Excerpt section start
I rag on social media a lot, mostly because of my own insecurities and how I choose to interact with various platforms. However, sometimes, goodness shines through the bullshit.
My mama Dianne shared this experience on her blog:
A few months ago, Kim Klassen, who writes one of my favorite blogs, revealed in a post that her husband had been diagnosed with leukemia. I have never met Kim or her husband in person, but have come to know and be constantly inspired by Kim's writing, images and the occasional email exchange.
Having lost my mother and a good friend to this undiscriminating disease, I was filled with sadness when I heard this news. I know first hand how a diagnosis like this affects everyone. (I am sure most of you do too........) I wasn't aware that her husband was scheduled to have a stem cell transplant until while scrolling through my Instagram feed, I came across this post by Kim's friend Myriam Joseph:
I immediately grabbed a candle and then spent ten minutes looking for matches....The point of all this is, here I was feeling a little "snarky" about social media when it was brought to my attention the power of the online community. Of course I wish deeply I could do more than light a candle and this won't cure any disease, but sensing the energy this simple act was creating, made me pull back, count my own blessings and send good thoughts through the universe for a friend and her loved ones.
Excerpt section end
Supplied material section start
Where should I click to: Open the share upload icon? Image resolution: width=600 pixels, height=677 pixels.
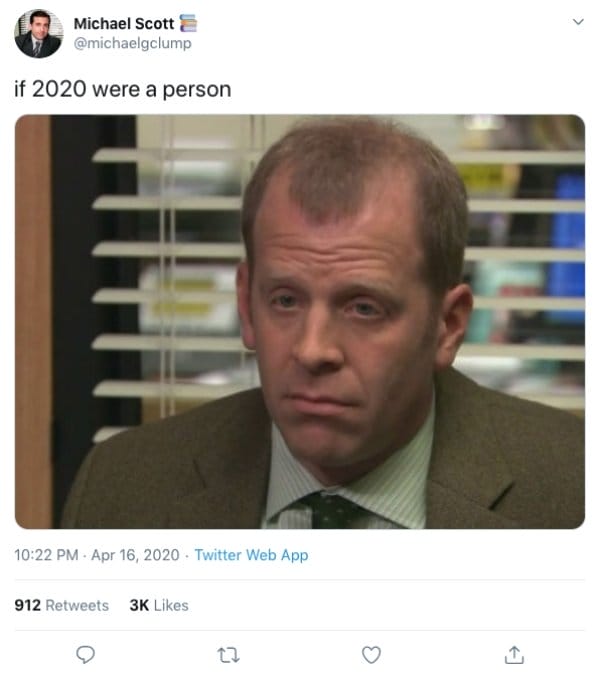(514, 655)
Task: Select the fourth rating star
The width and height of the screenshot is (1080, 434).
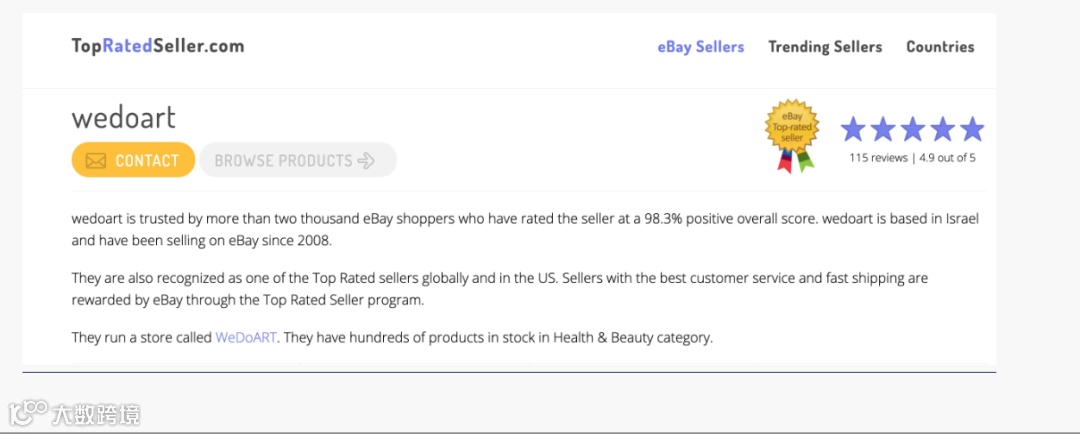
Supplied material section end
Answer these questions using the excerpt on social media and a friend's illness:
(a) Who revealed in a blog post that her husband had been diagnosed with leukemia?
(b) What procedure was her husband scheduled to have?
(c) How long did Dianne spend looking for matches?

(a) Kim Klassen
(b) A stem cell transplant
(c) Ten minutes